“I was alone. That was enough.”
“You think that’s it?”
“What else could it be?”
Diane stares at me for a moment, then shakes her head and looks away. “I don’t know.”
I take her hand. “If you start looking for answers and asking, ‘Why me?’ you’ll go crazy. They came after me because they saw me as an easy target, that’s all.”
“But it doesn’t make sense,” she says. “You had money, and they didn’t take it.”
“I wish they had,” I say. “I hate to lose that ring.”
“It was just a ring. We’ll get another.”
“We can’t do that. It’s bad luck.”
Diane laughs, soft and delicate. “The first one wasn’t exactly lucky, was it?”

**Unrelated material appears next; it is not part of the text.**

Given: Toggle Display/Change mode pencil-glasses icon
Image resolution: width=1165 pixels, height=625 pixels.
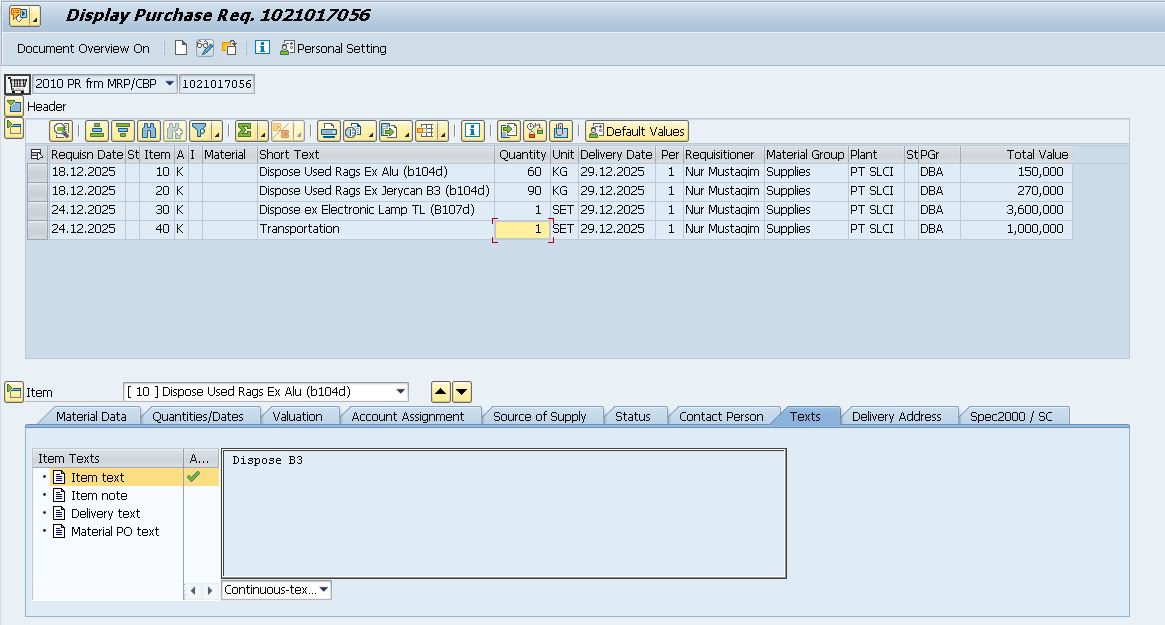Looking at the screenshot, I should coord(205,48).
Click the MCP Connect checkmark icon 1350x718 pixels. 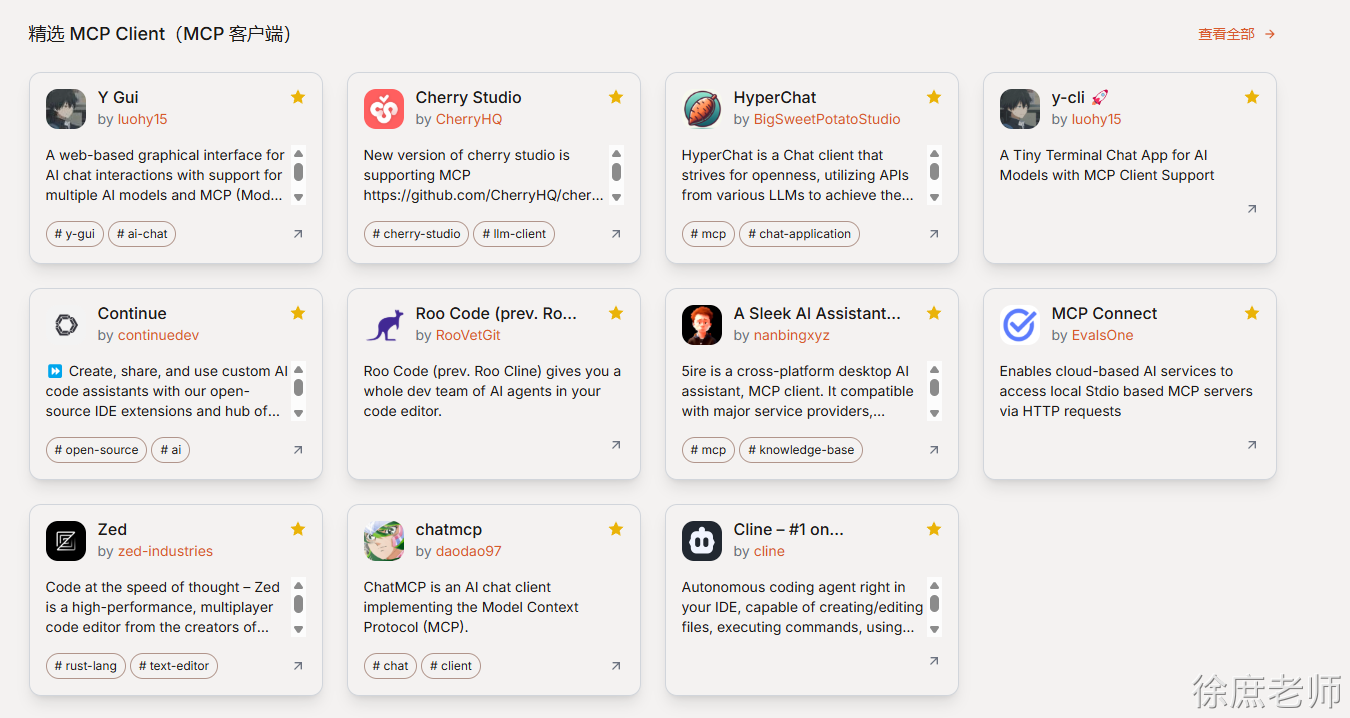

“No,” I say. “I guess it wasn’t.”
When we get out to the waiting room, I see Doug sitting in a chair by the window. His head is back and his mouth is open and he’s snoring. The sound echoes.
“Has he been here all this time?” I ask.
“I guess so,” Diane says. “He must’ve stuck around after he called me.”
I don’t remember how long I was in the parking lot. My only memory is of someone pulling me up by one arm, then sitting in Doug’s backseat with him telling me to keep my hand over my head.
“You want to wake him up?” Diane asks.
I tell her to go ahead, and she does.
Doug opens his eyes and looks from Diane to me. When he sees my hand, he winces. “Shit, Jake, what’d they say?”
“Apparently, someone cut off my finger.”
Diane looks at me, frowns.
Doug shakes his head. “Who knows, maybe it’ll improve your typing.”
“Always the optimist,” I say.
Doug stands and grabs his coat and slides it over his shoulders. “What did the cops tell you?”
“That they’re working hard, following every lead.”